Поставленная задача A
Продублируйте без изменений строки списка, начиная со строки с «Click the globe» и заканчивая строкой с «click(x=19, y=81)» включительно.

Фрагмент текста
*-*-*

Пространство поэтически преображается, вселенная ограничивается («кровля», «стены»), а путь в этом пространстве перемещается во внутренний мир «жильца»-поэта. Не аллегория ли это культуры? Ведь именно культура есть доступный человеческому духу образ живой и звучащей вселенной. Культура – это оптика пытливого взгляда и не только форма выражения чувствований и вдохновения, но и сам способ переживания несказанного и сверхчувственного.
В следующей строфе аллегория антитетически претворяется в метафору культуры и поэзии:
Есть чувство правды в сердце человека,
Святое вечности зерно:
Пространство без границ, теченье века
Объемлет в краткий миг оно.
«Чувство правды» обеспечивает слиянность человека со вселенной, безграничной и вечной, сообщает ей единство мгновения. Это сакральное превращение происходит в «сердце человека». П. Флоренский пишет: «Как средоточие телесной и многообразной духовной жизни человека, сердце называется исходищами живота или истоками жизни. …По сему оно составляет глубочайшую часть нашего существа» . Ср. Пс 32:15 «Он создал сердца всех их и вникает во все дела их».
Сердечность обнаруживает связующие человека и мир истину, добро и красоту.
И всемогущим мой прекрасный дом
Для чувства этого построен,
И осужден страдать я долго в нем,
И в нем лишь буду я спокоен. (курсив мой. — С.З.)

Этот «дом» – не что иное, как живое целое культуры, которая действительна лишь как индивидуальное интеллектуальное переживание. Именно представлению об интеллектуальном переживании («умном чувстве») точно соответствует «чувство правды в сердце человека». Страдание же, на которое осуждён лирический герой, есть путь к правде, осознание чувства, постижение справедливости. Это индивидуальное творческое свершение, претворение мира в художественном творчестве или волевом акте как реализация свободы, данной Творцом человеку.
Мы имеем дело с одним из центральных произведений ранней лирики Лермонтова, где достаточно ясно осознана и сформулирована самобытная художественная мысль, творческая позиция поэта в мировоззренческом и эстетическом планах. Поэтическая мысль Лермонтова свидетельствует о переживании экзистенциального порядка.
На наш взгляд, «глобальность» поэтического мира раннего Лермонтова ближайшим образом связана с интеллектуальным переживанием библейской поэзии. Человек, созданный христианством в своей познавательно-нравственно-эстетической сущности, обращается к Библии со своим беспокойством и способен найти в ней ответ и успокоение. Обращение к Богу является по сути дела обращением к себе, поиском самотождественности, аутоидентификацией. Такова герменевтика христианской культуры — и первая, или основополагающая, интуиция Лермонтова-художника.

*-*-*

Записи коллекции
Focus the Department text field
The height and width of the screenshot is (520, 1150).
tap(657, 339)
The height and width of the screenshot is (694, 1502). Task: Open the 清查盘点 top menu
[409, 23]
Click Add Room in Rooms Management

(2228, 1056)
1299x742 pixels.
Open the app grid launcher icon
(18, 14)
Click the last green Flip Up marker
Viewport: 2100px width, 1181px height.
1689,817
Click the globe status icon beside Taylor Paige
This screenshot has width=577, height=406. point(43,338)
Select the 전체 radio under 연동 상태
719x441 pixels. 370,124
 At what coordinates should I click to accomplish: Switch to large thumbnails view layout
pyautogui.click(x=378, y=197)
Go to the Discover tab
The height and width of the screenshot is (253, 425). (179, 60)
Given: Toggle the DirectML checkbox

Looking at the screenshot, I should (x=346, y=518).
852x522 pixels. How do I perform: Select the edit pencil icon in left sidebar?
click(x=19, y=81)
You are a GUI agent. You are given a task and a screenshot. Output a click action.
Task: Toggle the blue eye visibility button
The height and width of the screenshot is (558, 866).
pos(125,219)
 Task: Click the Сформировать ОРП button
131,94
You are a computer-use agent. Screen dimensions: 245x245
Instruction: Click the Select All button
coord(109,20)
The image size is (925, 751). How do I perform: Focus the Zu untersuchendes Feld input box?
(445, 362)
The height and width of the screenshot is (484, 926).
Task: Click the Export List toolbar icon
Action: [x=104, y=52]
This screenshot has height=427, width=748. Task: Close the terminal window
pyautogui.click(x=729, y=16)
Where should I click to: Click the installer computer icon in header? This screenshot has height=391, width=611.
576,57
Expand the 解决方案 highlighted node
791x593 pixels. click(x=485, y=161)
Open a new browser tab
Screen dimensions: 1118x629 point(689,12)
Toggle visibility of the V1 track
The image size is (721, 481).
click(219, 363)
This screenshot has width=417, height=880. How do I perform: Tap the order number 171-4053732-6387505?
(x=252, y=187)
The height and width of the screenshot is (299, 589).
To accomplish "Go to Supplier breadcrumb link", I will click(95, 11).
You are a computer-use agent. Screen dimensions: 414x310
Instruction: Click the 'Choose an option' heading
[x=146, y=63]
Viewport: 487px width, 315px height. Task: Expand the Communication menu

*-*-*

Поставленная задача B
Определите, соответствуют ли фрагменту о лирике Лермонтова следующие утверждения: (i) со ссылкой на Флоренского сердце названо истоками жизни; (ii) страдание лирического героя представлено как путь к правде; (iii) культура определена лишь как форма выражения чувствований. На каждое утверждение ответьте «да» или «нет» и приведите точную цитату из фрагмента, которая это решает.

Полный ответ A
Click the globe status icon beside Taylor Paige
This screenshot has width=577, height=406. point(43,338)
Select the 전체 radio under 연동 상태
719x441 pixels. 370,124
 At what coordinates should I click to accomplish: Switch to large thumbnails view layout
pyautogui.click(x=378, y=197)
Go to the Discover tab
The height and width of the screenshot is (253, 425). (179, 60)
Given: Toggle the DirectML checkbox

Looking at the screenshot, I should (x=346, y=518).
852x522 pixels. How do I perform: Select the edit pencil icon in left sidebar?
click(x=19, y=81)

Полный ответ B
(i) Да: «сердце называется исходищами живота или истоками жизни».
(ii) Да: «Страдание же, на которое осуждён лирический герой, есть путь к правде».
(iii) Нет: «не только форма выражения чувствований и вдохновения, но и сам способ переживания несказанного и сверхчувственного».